■ TEXT SECTION

**********

These roofs are beautiful, attract wildlife and tend to have a lifespan about two to three times as long as a conventional roof. Europe and particularly Germany have embraced the idea of a green roof since the 1980s. In Germany, vegetated roofs cover 13.5 million square metres, which equates to 14 per cent of all flat roofs. Government policies dating back 20 years paved the way for green roofs to take root. In North America, the concept is becoming more popular as municipalities look for ways to help home and business owners save energy and leave a smaller carbon footprint. The City of Toronto estimates that if 50 million square metres of available roof space were landscaped, the savings would equate to $313.1 million for storm-water management, heating and cooling of buildings, along with $37.1 million in annual cost savings.

Further study results can be found at www.toronto.ca/greenroofs/findings.htm .

**********

■ DATASET SECTION
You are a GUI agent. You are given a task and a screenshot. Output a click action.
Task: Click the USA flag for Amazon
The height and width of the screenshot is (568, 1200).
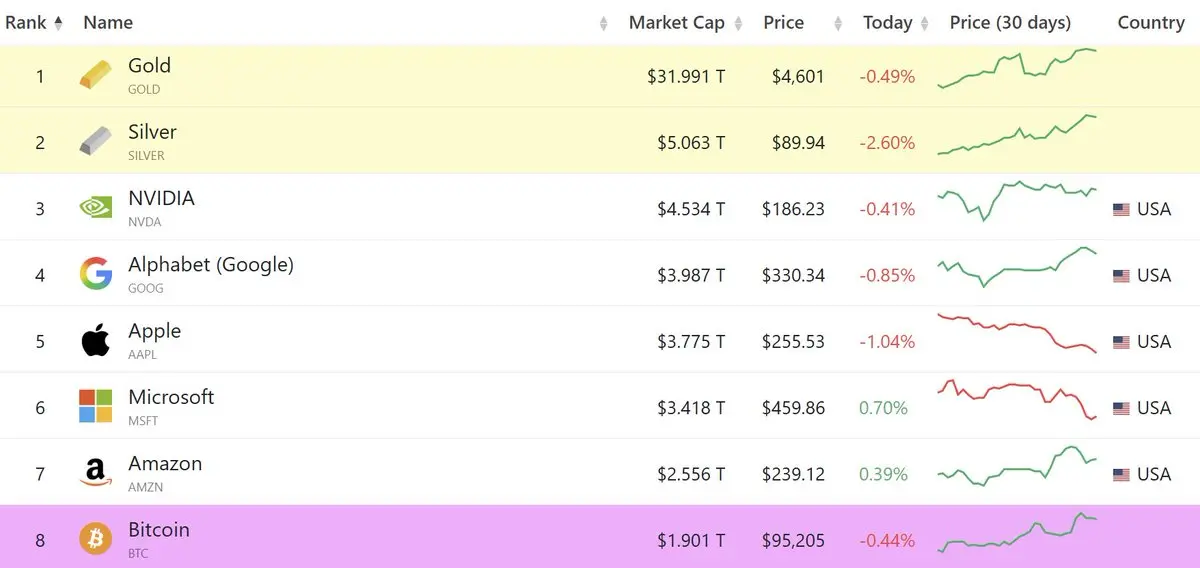(1121, 474)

**********

■ EXERCISE
Decide whether each statement agrees with the text on green roofs, answering yes or no and quoting the words of the text that settle it: (a) green roofs usually last about two to three times as long as conventional roofs; (b) vegetated roofs account for 14 per cent of all flat roofs in Germany; (c) Europe began embracing green roofs in the 1990s.

■ FINAL RESULT
(a) Yes: "tend to have a lifespan about two to three times as long as a conventional roof"
(b) Yes: "In Germany, vegetated roofs cover 13.5 million square metres, which equates to 14 per cent of all flat roofs"
(c) No: "Europe and particularly Germany have embraced the idea of a green roof since the 1980s"